You should see information about your receiver, including the number of aircraft being tracked.

4. Antenna Placement and Optimization

• Location, Location, Location: The single most important factor for good reception is antenna placement.
  • Outside is Best: Mount your antenna outdoors, as high as possible, with a clear view of the sky. Avoid obstructions like trees and buildings.
  • Window Mounting (If Necessary): If you can’t mount outdoors, place the antenna near a window, preferably one facing the direction of the most air traffic.
  • Ground Plane: A metal surface under the antenna (like a cookie sheet or metal railing) can act as a ground plane and improve reception. This is especially important for the cheap magnetic mount antennas.

• Cable Length: Keep the cable between the antenna and the RTL-SDR dongle as short as possible. Longer cables introduce signal loss. If you need a longer run, use high-quality, low-loss coaxial cable (like LMR-400), but this will significantly increase the cost. For this budget build, stick with short, cheap cables and prioritize antenna placement.

• Dongle Heat: The RTL-SDR dongle can get warm during operation. Ensure it has adequate ventilation. A small heatsink can help, but isn’t strictly necessary for the cheaper dongles if you have good airflow.

5. MLAT (Multilateration)

MLAT is a technique used to calculate the position of aircraft that don’t broadcast their GPS coordinates (older aircraft, some military aircraft, etc.). It relies on multiple receivers precisely timing the arrival of signals. Your receiver can participate in MLAT if:

• Your location (latitude, longitude, and altitude) is accurately configured.
• Your Pi has a stable internet connection.
• Your system clock is accurately synchronized (NTP - Network Time Protocol - should be configured by default on the FR24 image).

You don’t need to do anything special to enable MLAT; it will happen automatically if the conditions are met. Contributing to MLAT improves the overall accuracy of the flight tracking network.

6. Advanced Tweaks (Optional)

• Gain Adjustment: The RTL-SDR’s gain setting controls the sensitivity of the receiver. The default setting might not be optimal for your location. You can experiment with different gain settings to see if you can improve reception. This requires editing the fr24feed.ini file:

  sudo nano /etc/fr24feed.ini
  

  Find the receiver-options line and add or modify the gain parameter. For example: receiver-options="--device-index 0 --gain 49.6". Values between 0 and 50 are typical.
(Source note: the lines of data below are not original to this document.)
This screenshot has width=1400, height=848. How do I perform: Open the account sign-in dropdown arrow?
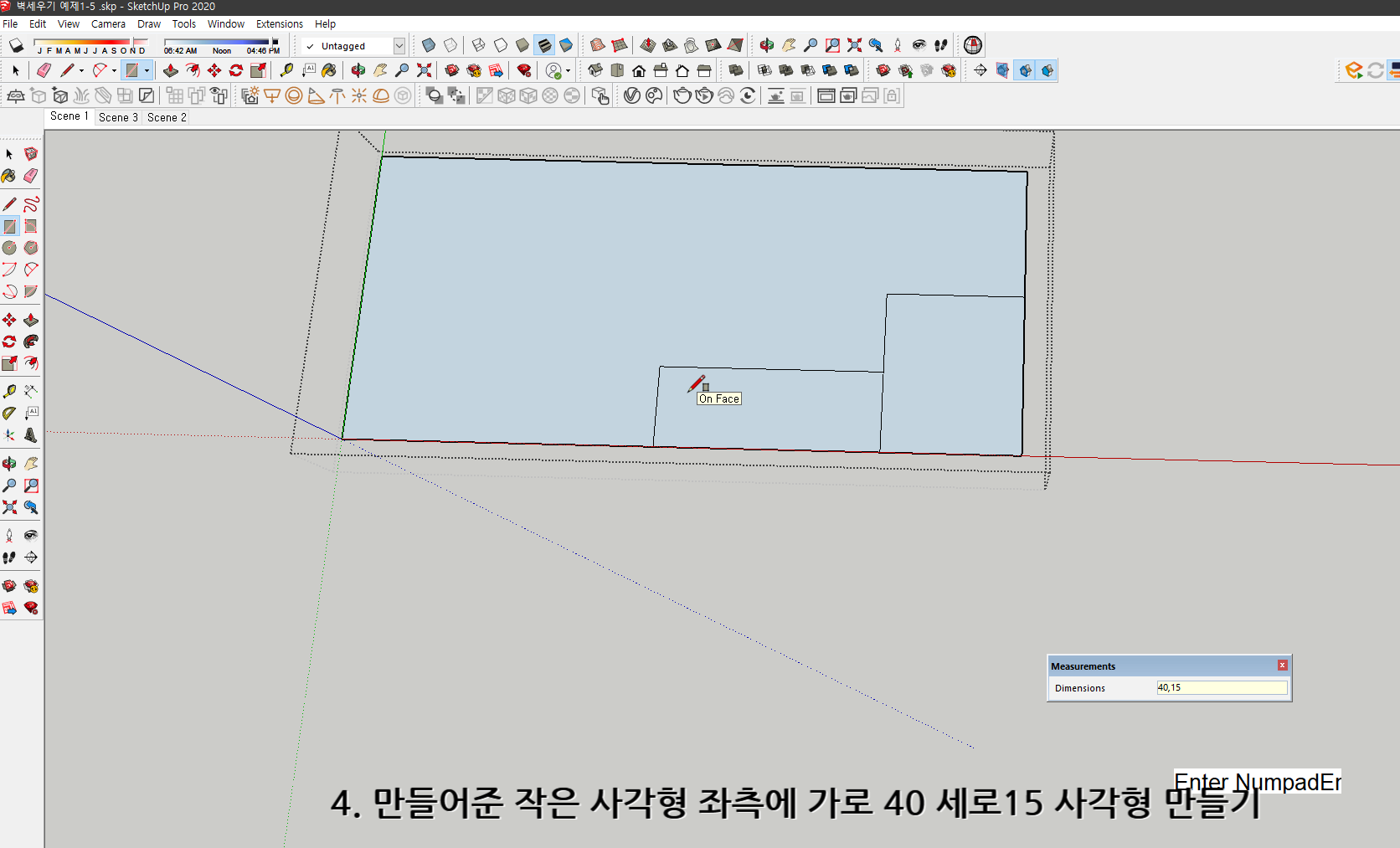pyautogui.click(x=568, y=70)
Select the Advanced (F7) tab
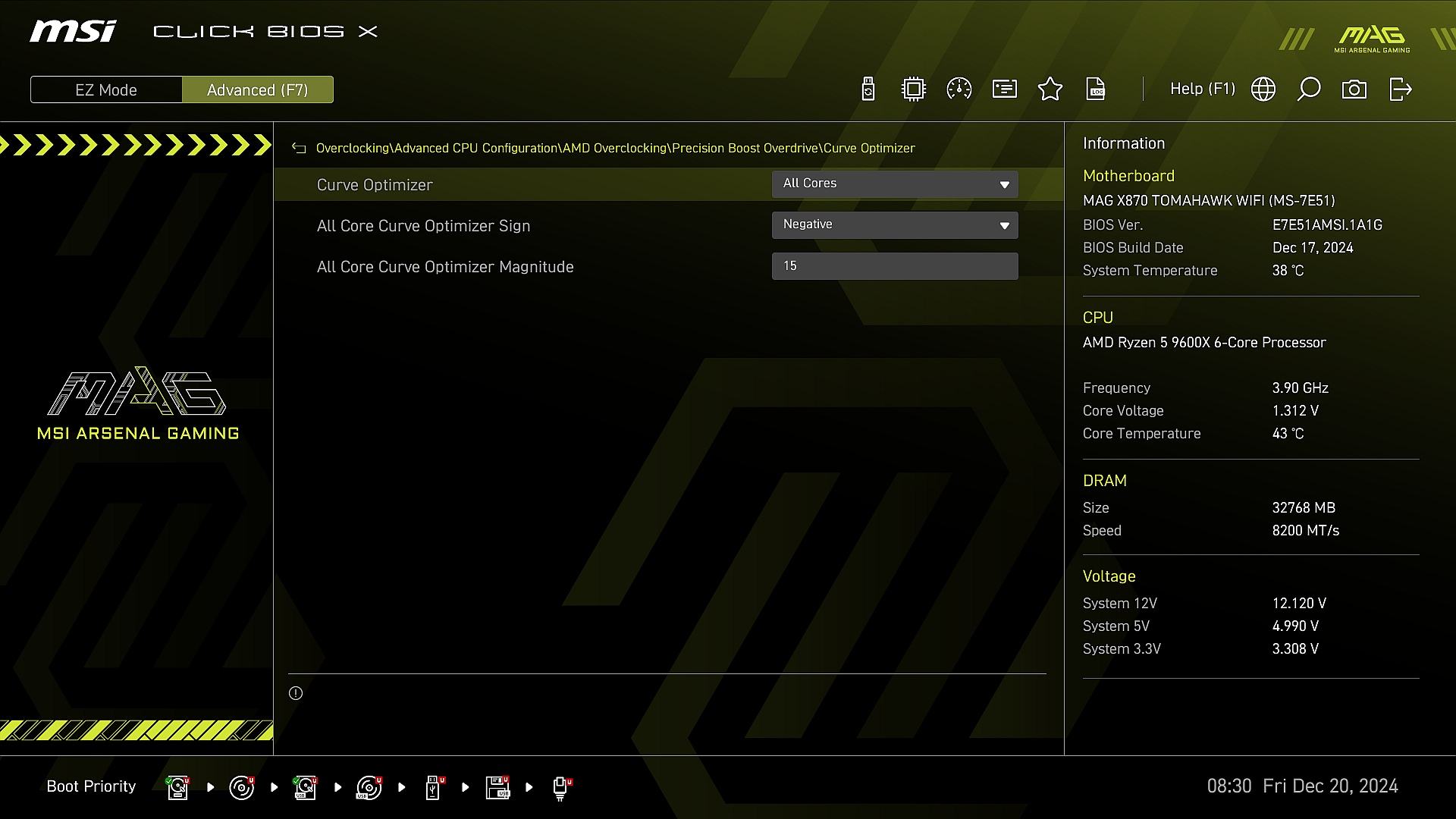The width and height of the screenshot is (1456, 819). tap(258, 89)
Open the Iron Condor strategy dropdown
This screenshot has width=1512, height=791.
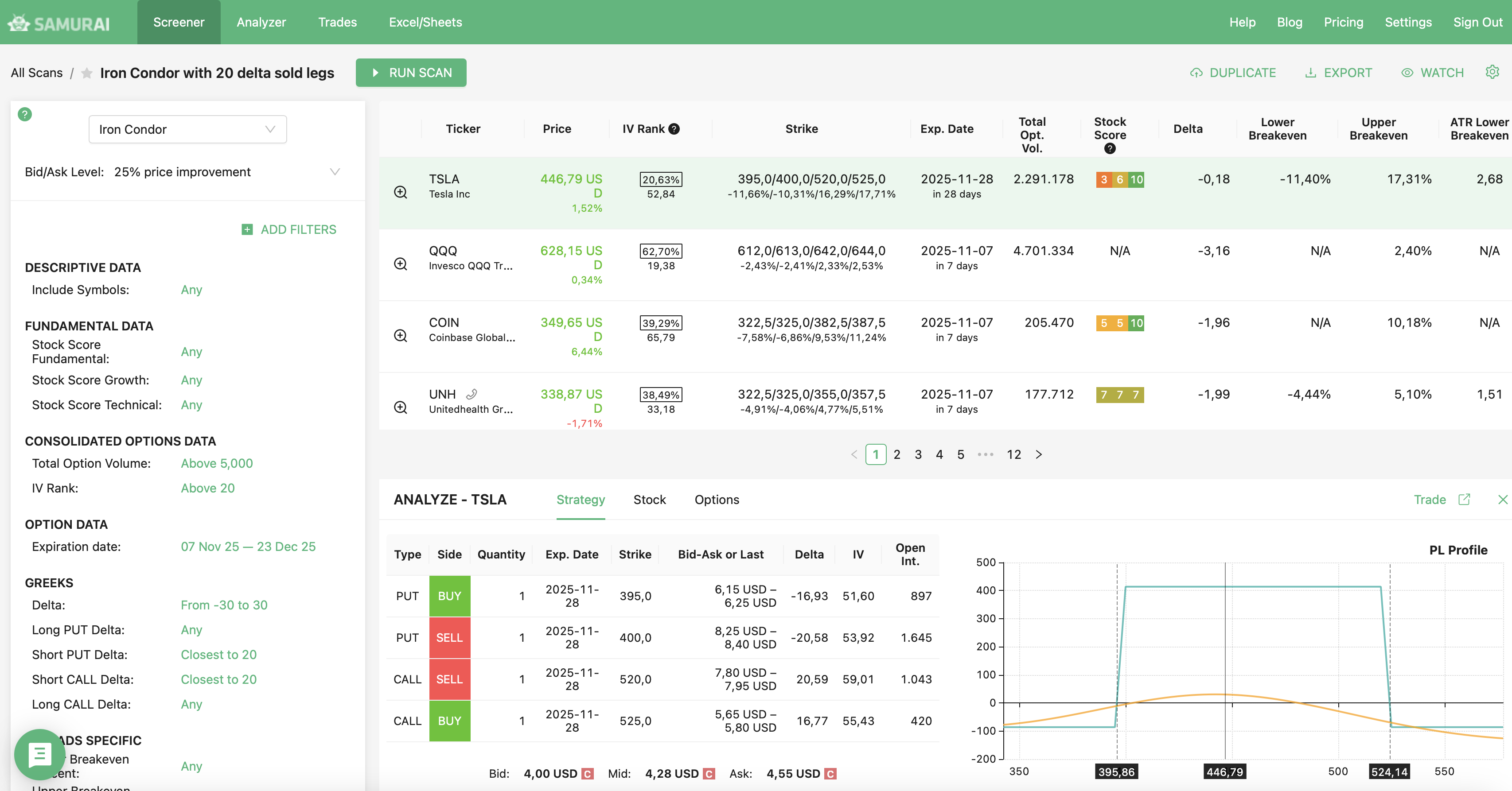(x=187, y=129)
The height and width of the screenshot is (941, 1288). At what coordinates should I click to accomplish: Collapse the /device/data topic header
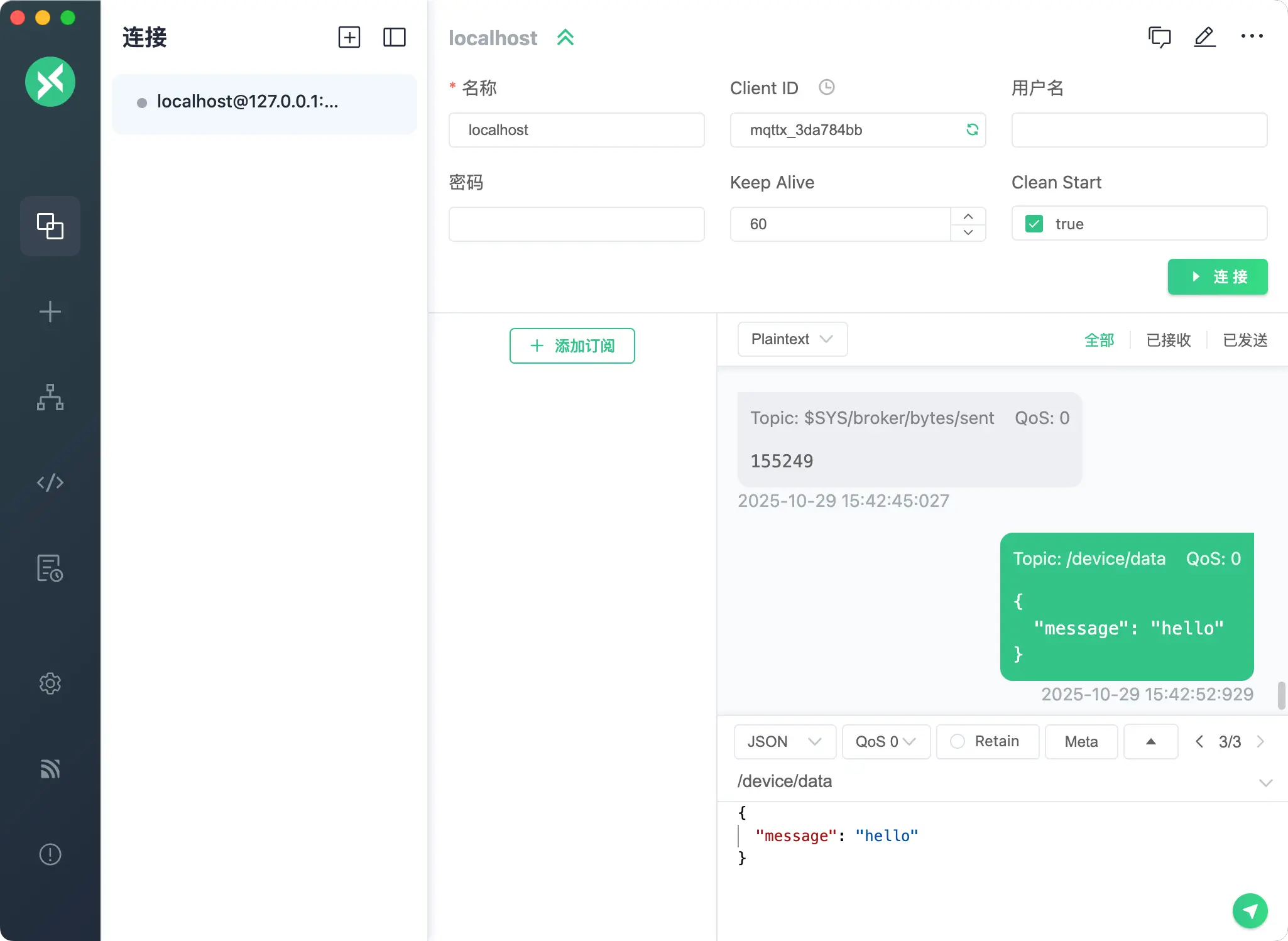click(1265, 782)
Restart the feeder after changing the gain: sudo systemctl restart fr24feed. Start high (around 49.6) and gradually decrease it until you find the best setting for your location. You will want to use a program like view1090-web to connect to the data output and see the signal stength (see below).

• Dump1090 and View1090-Web: The FR24 image includes dump1090, the software that decodes the ADS-B signals. you can install a web interface by running the command sudo apt install view1090-web. You can also use third-party tools to visualize the data locally.
• Overclocking (Use with Caution): You can overclock the Raspberry Pi Zero W, but it’s generally not necessary for ADS-B tracking and can lead to instability. If you do overclock, ensure you have adequate cooling.

Troubleshooting

• No Aircraft Tracked: Check your antenna connection, antenna placement, and gain settings. Make sure the FR24 feeder software is running (fr24feed-status).
• Intermittent Connection: Check your Wi-Fi signal strength. Consider using a wired Ethernet connection (with a USB Ethernet adapter) if Wi-Fi is unreliable. Also, ensure you have a stable power supply.
• FR24 Account Issues: Check the FR24 website for any account-related problems.

Conclusion

Building an ADS-B tracker is a fun and rewarding project that gives you a glimpse into the world of aviation. With this budget-friendly setup, you can contribute to a global network and learn a lot about radio, networking, and the Raspberry Pi. Enjoy tracking!